ML Strategy

Develop time-saving error analysis procedures to evaluate the most worthwhile options to pursue and gain intuition for how to split your data and when to use multi-task, transfer, and end-to-end deep learning.

Learning Objectives

Describe multi-task learning and transfer learning
Recognize bias, variance and data-mismatch by looking at the performances of your algorithm on train/dev/test sets

Table of contents

Error Analysis
Mismatched Training and Dev/Test Set
Learning from Multiple Tasks
1. Transfer Learning
2. Multi-task Learning
End-to-end Deep Learning
1. What is End-to-end Deep Learning?
2. Whether to use End-to-end Deep Learning
Heroes of Deep Learning (Optional)
1. Ruslan Salakhutdinov Interview

Error Analysis

Carrying Out Error Analysis

If you’re trying to get a learning algorithm to do a task that humans can do. And if your learning algorithm is not yet at the performance of a human. Then manually examining mistakes that your algorithm is making, can give you insights into what to do next. This process is called error analysis.

Error analysis approach:

get about, say 100 mislabeled dev set examples,
Count up how many are dogs
- if 5 of 100 are dogs then training your classifier to do better on dogs will decrease your error up to 9.5% (called ceiling), which can be too little.
- if 50 of 100 are dogs then you could decrease your error up to 5%, which is reasonable and you should work on that

Sometimes, you can evaluate multiple error analysis ideas in parallel and choose the best idea. Create a spreadsheet to do that and decide

For example, clearly in this example, a lot of the mistakes were made on blurry images, and quite a lot on were made on great cat images

Cleaning Up Incorrectly Labeled Data

Deep learning algorithms are quite robust to random errors in the training set

My advice is, if it makes a significant difference to your ability to evaluate algorithms on your dev set, then go ahead and spend the time to fix incorrect labels.

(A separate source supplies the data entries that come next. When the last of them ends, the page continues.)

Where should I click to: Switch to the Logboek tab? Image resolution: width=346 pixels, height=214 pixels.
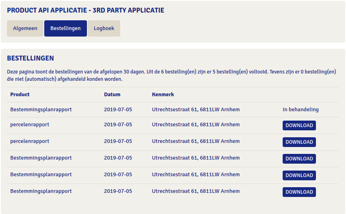click(x=104, y=28)
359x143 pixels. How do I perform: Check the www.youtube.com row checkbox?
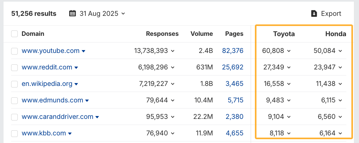click(14, 51)
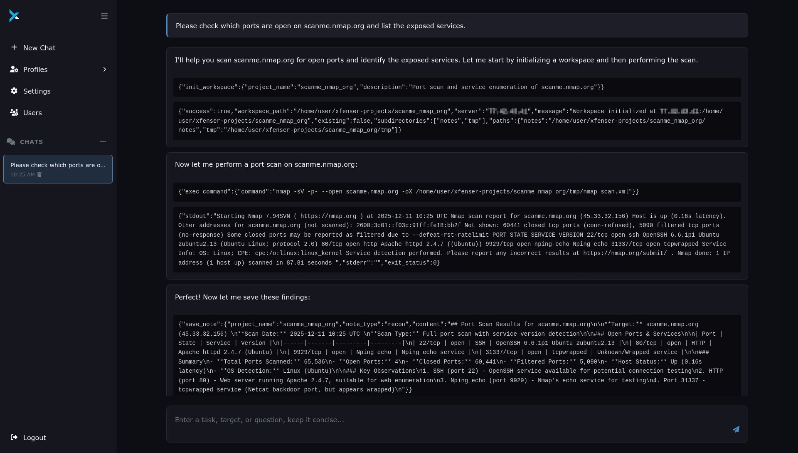Image resolution: width=798 pixels, height=453 pixels.
Task: Click the Profiles user icon
Action: coord(14,69)
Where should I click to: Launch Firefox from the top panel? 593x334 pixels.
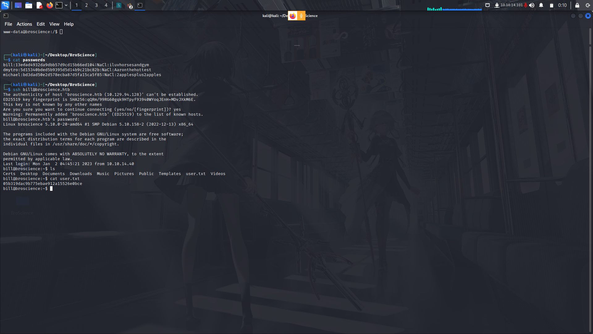49,5
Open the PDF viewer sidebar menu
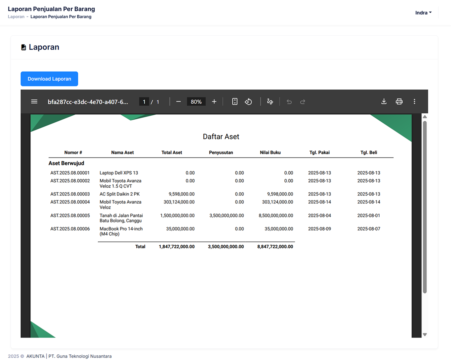Screen dimensions: 451x364 [x=34, y=102]
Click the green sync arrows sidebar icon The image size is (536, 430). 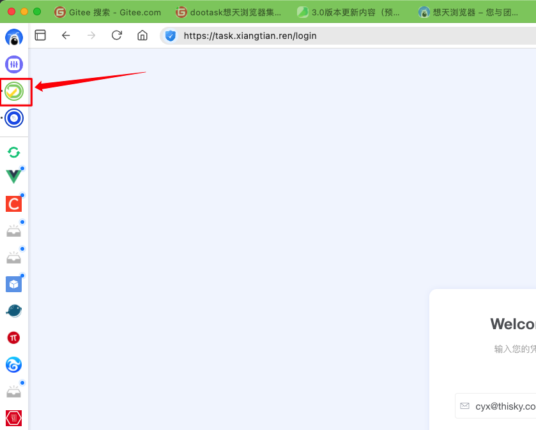tap(14, 152)
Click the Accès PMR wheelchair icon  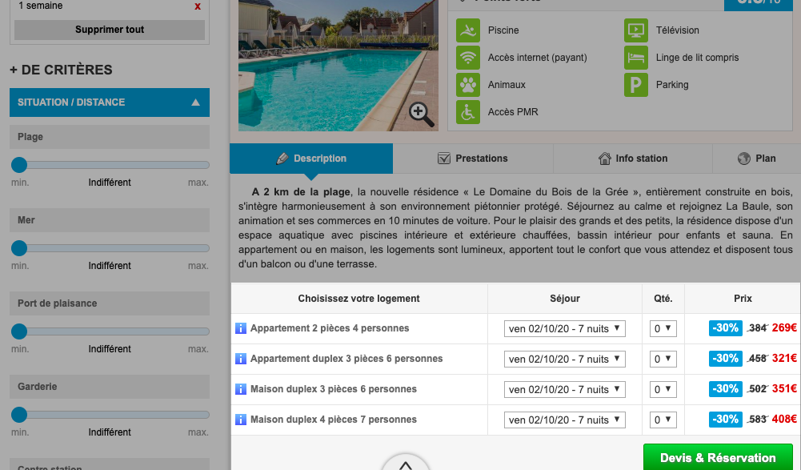468,112
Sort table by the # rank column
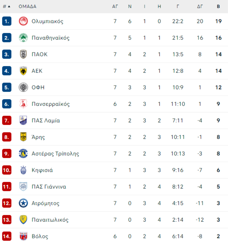The width and height of the screenshot is (228, 243). (x=7, y=7)
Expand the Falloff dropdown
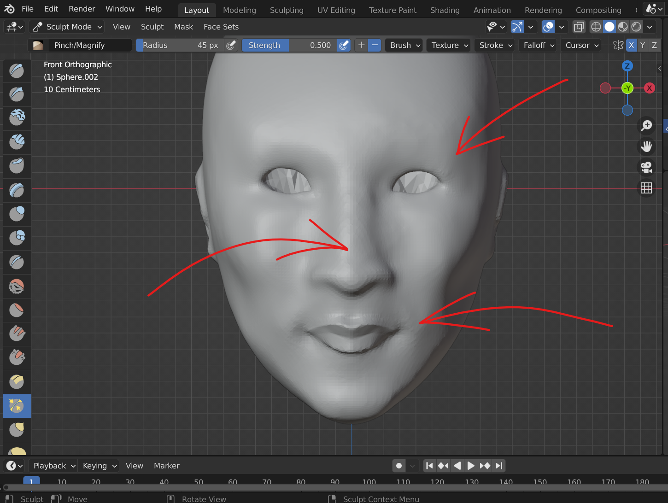This screenshot has width=668, height=503. click(x=539, y=45)
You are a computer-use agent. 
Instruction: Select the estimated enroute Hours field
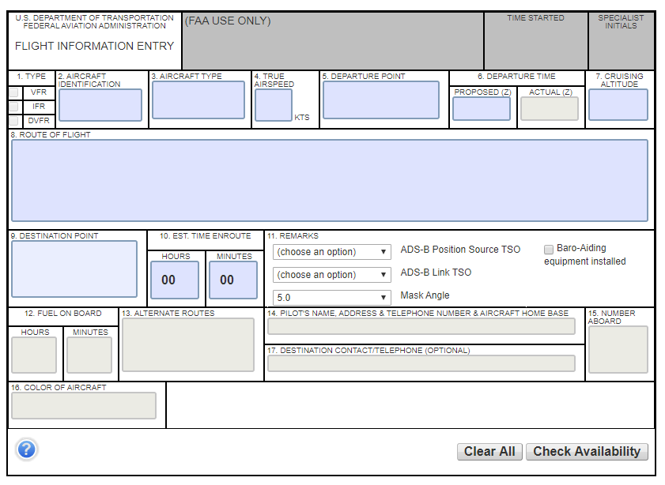(174, 280)
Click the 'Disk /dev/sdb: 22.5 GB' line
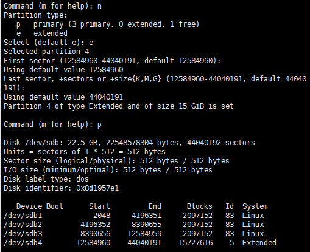This screenshot has width=310, height=252. (x=129, y=143)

But if it doesn’t make a significant difference to your ability to use the dev set to evaluate classifiers, then it might not be the best use of your time

Guidelines :

Build your First System Quickly, then Iterate

See pdf notes provided by Courseara : 1-Build_System_Quickly.pdf

Depending on the area of application, the guideline below will help you prioritize when you build your system.

Guideline

Set up development/ test set and metrics
- Set up a target
Build an initial system quickly
- Train training set quickly: Fit the parameters
- Development set: Tune the parameters
- Test set: Assess the performance
Use Bias/Variance analysis & Error analysis to prioritize next steps

Mismatched Training and Dev/Test Set

Training and Testing on Different Distributions

See pdf notes provided by Courseara : 2-Training_and_testing_on_different_distributions.pdf

So in this video, we see examples of when allowing your training set data to come from a different distribution than your dev and test set allows you to have much more training data (sometime you cannot avoid working mixing real data and data fron purchase or other…)

First option is to shuffle the data tand extract randomly training and dev/test sets.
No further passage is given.